DOCUMENT SEGMENT:
Start of Block
Longevity – rediscovering the past

Longevity – rediscovering the past

It gets a bit tiring to keep saying “well the Chinese tradition knew this tens of centuries ago” but it just keeps happening (in the same way that I try the patience of my friends during discussions of health and lifestyle by saying “it’s all in my book”).

The latest ‘discovery’ is that some of us age faster and die sooner than others, regardless of lifestyle – due to a ‘ticking internal clock’. Wolf Reik, a professor of epigenetics at Cambridge University, said ” It now looks like you get a clock given to you when you’re young. It gets wound up and the pace it’s ticking at is dictated by this epigenetic machinery.”

So let’s look at what the Chinese tradition came up with.

Wang Chong in the 1st century said, ” Strength and long life, weakness and short life are connected with the copiousness and scarcity of the received qi,” while the 3rd century Xiangxiu said, “As for the endowment of life, each person is limited to different amounts.”

It’s true of course that these ancient Chinese observers didn’t understand the precise processes involved (methyl compounds attaching or detaching from the genome without altering the underlying code of our DNA) but they clearly knew the big picture. They accurately observed human life (without preconditioned beliefs) and somehow saw to the very heart of how things are.

The good news – emphasised equally by the Chinese tradition and the researchers who came up with this new discovery – is that lifestyle is still a more valuable indicator for predicting longevity. The bad news is that the test that will predict your rate of ageing only costs around $300, though there are no plans for marketing it ‘yet’.
End of Block
PROBLEMS AND TASKS:
(a) Answer these about the longevity post, one answer per line:
(i) At which university is Wolf Reik a professor of epigenetics?
(ii) In which century did Wang Chong make his statement about qi?
(iii) Roughly what does the test that predicts your rate of ageing cost?
(b) Please repeat the part of the longevity post that opens with the words containing "It gets a bit" and closes with "came up with.", without changing any wording.

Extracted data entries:
Start of Block
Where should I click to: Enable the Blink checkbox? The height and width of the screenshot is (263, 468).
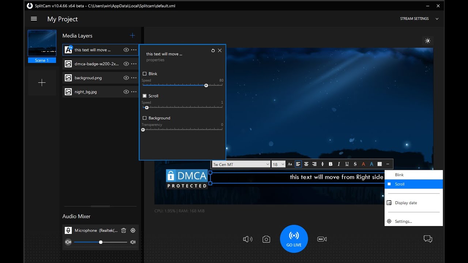[145, 74]
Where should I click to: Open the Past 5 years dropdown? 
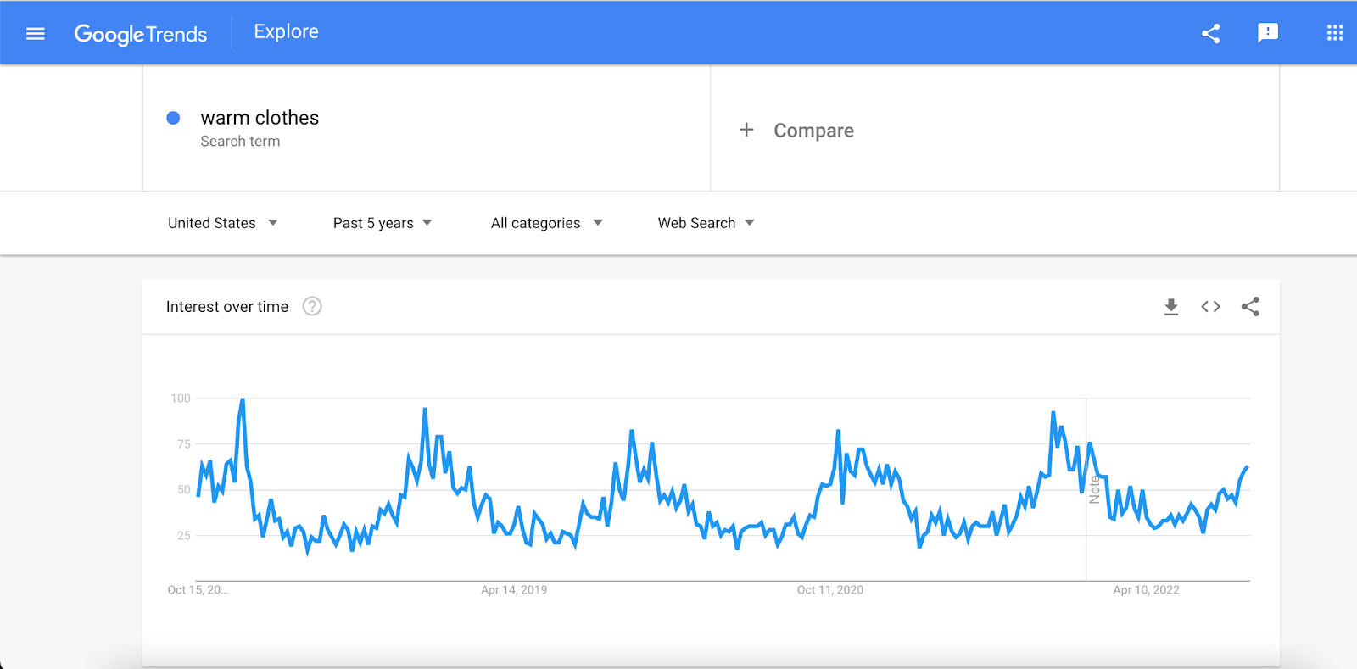pos(383,223)
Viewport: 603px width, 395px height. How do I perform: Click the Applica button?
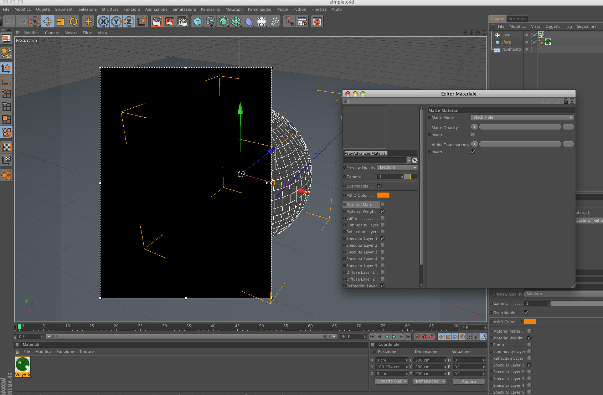point(469,381)
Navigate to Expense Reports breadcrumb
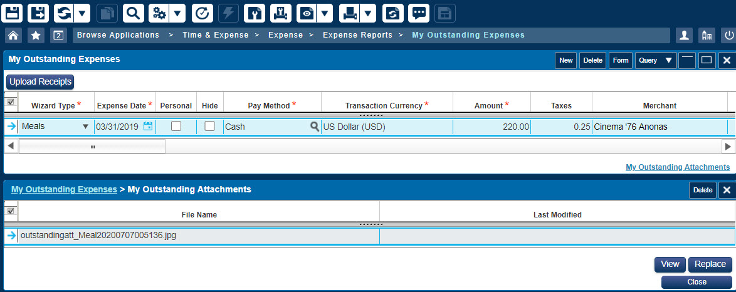Viewport: 736px width, 292px height. click(357, 35)
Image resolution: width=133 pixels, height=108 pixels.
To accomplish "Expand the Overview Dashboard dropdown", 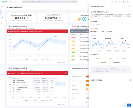I will pyautogui.click(x=23, y=7).
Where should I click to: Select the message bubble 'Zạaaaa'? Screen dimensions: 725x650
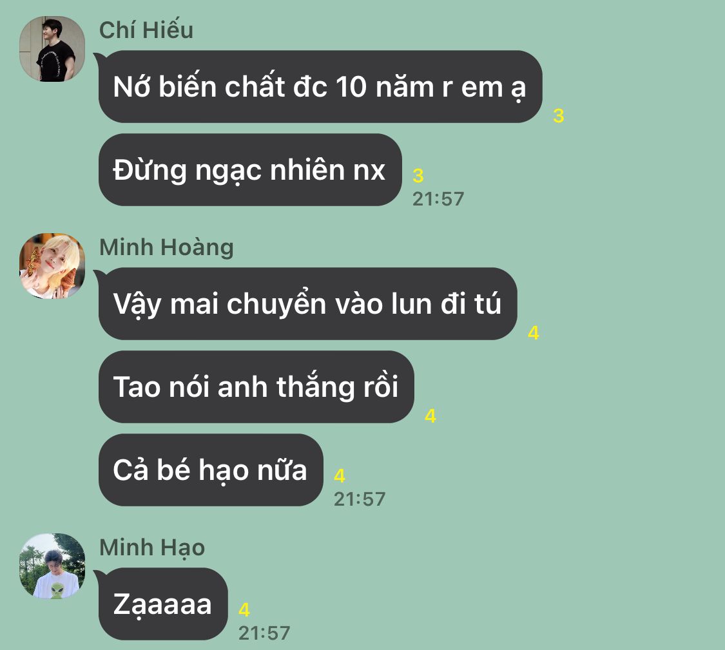click(x=163, y=604)
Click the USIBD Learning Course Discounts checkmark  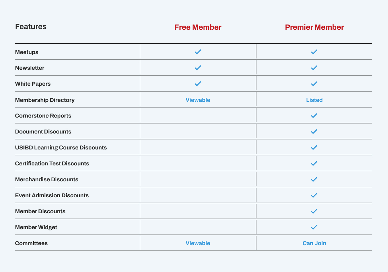(314, 148)
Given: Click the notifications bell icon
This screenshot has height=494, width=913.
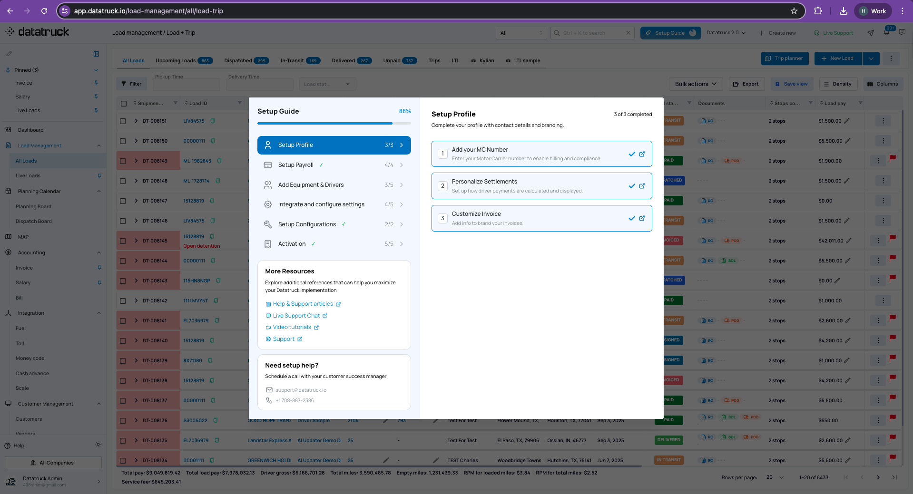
End of Block
ANSWERS TO THE EXERCISE:
(a)
(i) Cambridge University
(ii) The 1st century
(iii) Around $300

(b)
It gets a bit tiring to keep saying “well the Chinese tradition knew this tens of centuries ago” but it just keeps happening (in the same way that I try the patience of my friends during discussions of health and lifestyle by saying “it’s all in my book”).

The latest ‘discovery’ is that some of us age faster and die sooner than others, regardless of lifestyle – due to a ‘ticking internal clock’. Wolf Reik, a professor of epigenetics at Cambridge University, said ” It now looks like you get a clock given to you when you’re young. It gets wound up and the pace it’s ticking at is dictated by this epigenetic machinery.”

So let’s look at what the Chinese tradition came up with.